* [Instructions to follow] The entries below must be returned exactly as they stand.

[Dataset entries]
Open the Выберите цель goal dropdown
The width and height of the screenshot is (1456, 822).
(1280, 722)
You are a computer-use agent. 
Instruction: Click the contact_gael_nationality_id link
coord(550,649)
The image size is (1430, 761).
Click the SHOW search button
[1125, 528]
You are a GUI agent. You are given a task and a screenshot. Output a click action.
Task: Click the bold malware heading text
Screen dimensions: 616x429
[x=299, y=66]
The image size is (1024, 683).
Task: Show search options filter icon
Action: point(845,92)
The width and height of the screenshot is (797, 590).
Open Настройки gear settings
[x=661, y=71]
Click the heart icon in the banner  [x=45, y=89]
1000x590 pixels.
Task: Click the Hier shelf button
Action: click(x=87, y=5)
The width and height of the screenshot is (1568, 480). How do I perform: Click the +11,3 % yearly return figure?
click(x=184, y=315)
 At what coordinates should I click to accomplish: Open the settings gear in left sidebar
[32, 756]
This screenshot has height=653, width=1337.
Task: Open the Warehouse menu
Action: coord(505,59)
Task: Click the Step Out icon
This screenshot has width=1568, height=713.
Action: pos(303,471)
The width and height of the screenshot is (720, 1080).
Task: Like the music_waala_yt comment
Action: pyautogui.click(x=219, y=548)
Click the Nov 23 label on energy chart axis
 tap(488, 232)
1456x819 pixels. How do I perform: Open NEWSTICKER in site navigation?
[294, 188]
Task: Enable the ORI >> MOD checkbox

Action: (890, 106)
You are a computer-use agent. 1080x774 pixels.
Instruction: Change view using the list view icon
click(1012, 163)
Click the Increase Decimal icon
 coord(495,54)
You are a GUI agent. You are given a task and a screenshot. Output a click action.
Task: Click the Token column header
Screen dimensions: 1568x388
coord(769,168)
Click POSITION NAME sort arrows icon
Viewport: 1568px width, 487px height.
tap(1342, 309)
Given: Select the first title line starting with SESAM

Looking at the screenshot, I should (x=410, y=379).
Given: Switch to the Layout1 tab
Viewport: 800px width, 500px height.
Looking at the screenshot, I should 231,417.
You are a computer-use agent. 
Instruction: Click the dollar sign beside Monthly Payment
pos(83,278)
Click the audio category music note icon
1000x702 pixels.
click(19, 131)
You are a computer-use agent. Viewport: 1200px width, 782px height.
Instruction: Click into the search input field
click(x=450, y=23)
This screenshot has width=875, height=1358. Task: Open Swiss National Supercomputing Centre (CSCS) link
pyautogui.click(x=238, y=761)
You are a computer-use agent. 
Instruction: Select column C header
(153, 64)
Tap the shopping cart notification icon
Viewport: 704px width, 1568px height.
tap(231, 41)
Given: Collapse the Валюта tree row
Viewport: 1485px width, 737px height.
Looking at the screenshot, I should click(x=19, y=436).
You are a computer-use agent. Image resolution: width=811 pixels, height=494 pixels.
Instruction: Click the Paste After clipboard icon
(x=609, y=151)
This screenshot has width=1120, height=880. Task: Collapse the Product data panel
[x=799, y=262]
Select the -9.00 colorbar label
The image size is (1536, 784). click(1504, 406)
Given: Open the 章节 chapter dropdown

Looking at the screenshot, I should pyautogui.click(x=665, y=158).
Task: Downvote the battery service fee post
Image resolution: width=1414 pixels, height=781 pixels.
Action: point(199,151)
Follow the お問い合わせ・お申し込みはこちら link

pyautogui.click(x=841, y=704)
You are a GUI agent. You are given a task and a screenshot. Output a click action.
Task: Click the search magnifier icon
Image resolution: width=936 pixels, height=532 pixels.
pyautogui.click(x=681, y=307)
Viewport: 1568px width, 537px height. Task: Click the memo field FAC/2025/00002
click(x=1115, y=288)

* [Final answer]
Open the Выберите цель goal dropdown
The width and height of the screenshot is (1456, 822).
(1280, 722)
You are a computer-use agent. 
Instruction: Click the contact_gael_nationality_id link
coord(550,649)
The image size is (1430, 761).
Click the SHOW search button
[1125, 528]
You are a GUI agent. You are given a task and a screenshot. Output a click action.
Task: Click the bold malware heading text
Screen dimensions: 616x429
[x=299, y=66]
The image size is (1024, 683).
Task: Show search options filter icon
Action: point(845,92)
The width and height of the screenshot is (797, 590).
Open Настройки gear settings
[x=661, y=71]
Click the heart icon in the banner  [x=45, y=89]
1000x590 pixels.
Task: Click the Hier shelf button
Action: click(x=87, y=5)
The width and height of the screenshot is (1568, 480). How do I perform: Click the +11,3 % yearly return figure?
click(x=184, y=315)
 At what coordinates should I click to accomplish: Open the settings gear in left sidebar
[32, 756]
This screenshot has height=653, width=1337.
Task: Open the Warehouse menu
Action: coord(505,59)
Task: Click the Step Out icon
This screenshot has width=1568, height=713.
Action: pos(303,471)
The width and height of the screenshot is (720, 1080).
Task: Like the music_waala_yt comment
Action: pyautogui.click(x=219, y=548)
Click the Nov 23 label on energy chart axis
 tap(488, 232)
1456x819 pixels. How do I perform: Open NEWSTICKER in site navigation?
[294, 188]
Task: Enable the ORI >> MOD checkbox

Action: (890, 106)
You are a computer-use agent. 1080x774 pixels.
Instruction: Change view using the list view icon
click(1012, 163)
Click the Increase Decimal icon
 coord(495,54)
You are a GUI agent. You are given a task and a screenshot. Output a click action.
Task: Click the Token column header
Screen dimensions: 1568x388
coord(769,168)
Click POSITION NAME sort arrows icon
Viewport: 1568px width, 487px height.
tap(1342, 309)
Given: Select the first title line starting with SESAM

Looking at the screenshot, I should (x=410, y=379).
Given: Switch to the Layout1 tab
Viewport: 800px width, 500px height.
Looking at the screenshot, I should 231,417.
You are a computer-use agent. 
Instruction: Click the dollar sign beside Monthly Payment
pos(83,278)
Click the audio category music note icon
1000x702 pixels.
click(19, 131)
You are a computer-use agent. Viewport: 1200px width, 782px height.
Instruction: Click into the search input field
click(x=450, y=23)
This screenshot has width=875, height=1358. Task: Open Swiss National Supercomputing Centre (CSCS) link
pyautogui.click(x=238, y=761)
You are a computer-use agent. 
Instruction: Select column C header
(153, 64)
Tap the shopping cart notification icon
Viewport: 704px width, 1568px height.
tap(231, 41)
Given: Collapse the Валюта tree row
Viewport: 1485px width, 737px height.
Looking at the screenshot, I should click(x=19, y=436).
You are a computer-use agent. Image resolution: width=811 pixels, height=494 pixels.
Instruction: Click the Paste After clipboard icon
(x=609, y=151)
This screenshot has width=1120, height=880. Task: Collapse the Product data panel
[x=799, y=262]
Select the -9.00 colorbar label
The image size is (1536, 784). click(1504, 406)
Given: Open the 章节 chapter dropdown

Looking at the screenshot, I should pyautogui.click(x=665, y=158).
Task: Downvote the battery service fee post
Image resolution: width=1414 pixels, height=781 pixels.
Action: point(199,151)
Follow the お問い合わせ・お申し込みはこちら link

pyautogui.click(x=841, y=704)
You are a GUI agent. You are given a task and a screenshot. Output a click action.
Task: Click the search magnifier icon
Image resolution: width=936 pixels, height=532 pixels.
pyautogui.click(x=681, y=307)
Viewport: 1568px width, 537px height. Task: Click the memo field FAC/2025/00002
click(x=1115, y=288)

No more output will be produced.